I mentioned last year the medical issues that were overwhelming my husband and me (yep, we got married!). We didn’t have concrete answers in regards to his nerve condition back then, so we were still able to see a glimmer of hope for improvement. The possibility of pain relief was still at least obtainable in our hopeful minds because questions weren’t yet answered. Unfortunately and fortunately (it’s a mixed-bag of emotions, here), we now have that definitive diagnosis of Complex Regional Pain Syndrome. After yet another foot surgery in an attempt to improve his walking situation, James came out of it with seemingly more chronic, daily pain. So here’s what we’ve learned in the last few months that we didn’t know or weren’t told before:
1.) CRPS is not only incurable, but has a 90% chance of worsening and spreading to other parts of the body after time.
2.) There is no medicine on the market as of yet that successfully manages CRPS pain or guarantees any long-term relief. The medicines that doctors typically go for are prescribed on a strictly trial-and-error basis. Some possible treatments can also be super risky.
3.) Forcing yourself to push through the pain is the only way to try and mitigate or slow down the risks of the condition spreading (they think), but the minute you allow yourself to rest is when the pain can get its most excruciating.

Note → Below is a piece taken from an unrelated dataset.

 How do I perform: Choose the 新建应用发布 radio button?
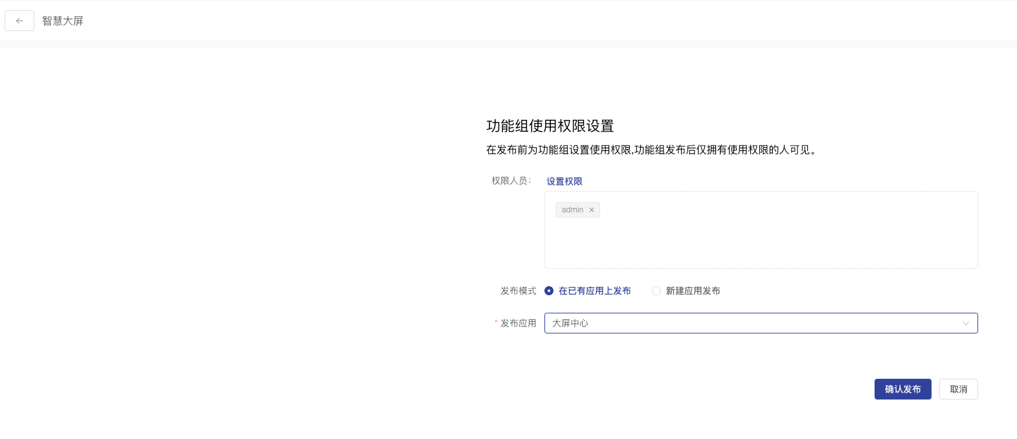pos(656,291)
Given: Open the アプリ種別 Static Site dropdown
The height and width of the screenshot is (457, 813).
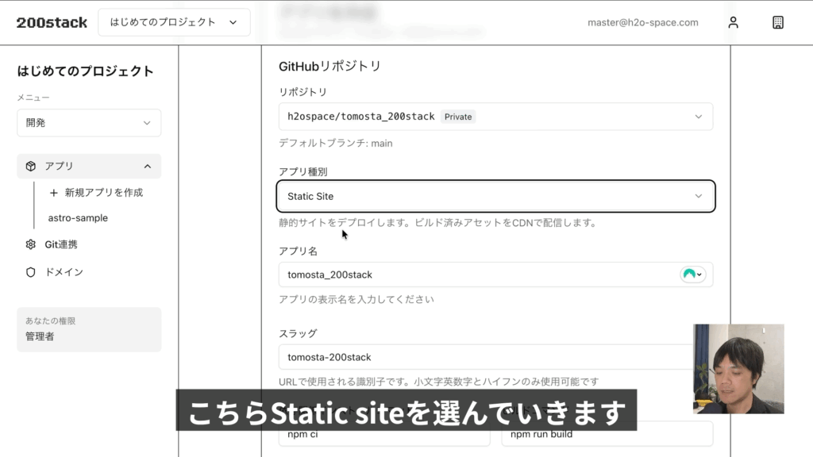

4.) Doctors won’t let you just cut your foot off and call it a day if the idea of living your life in constant pain doesn’t appeal to you.
5.) The experts and specialists don’t really have good answers for you because they don’t understand it either.
6.) BUT James doesn’t NEED to use crutches or a foot cast anymore… if he can stand the pain.
So now what? My husband has an invisible disease that nobody fully understands and it has not only become the focal topic of our lives, but it also determines the majority of our actions and choices. We don’t realize how important and integral walking and standing are until the act of doing either incurs unbearable pain. Or participating in a conversation and suddenly being wracked with disorienting and distracting pain, unable to pay enough attention to really “be” where you are. I would never wish this condition on my worst enemy, yet I have to sit idly by watching the person I love the most living with it. That’s a type of pain I never expected I’d have to live with for myself either. For the rest of our lives.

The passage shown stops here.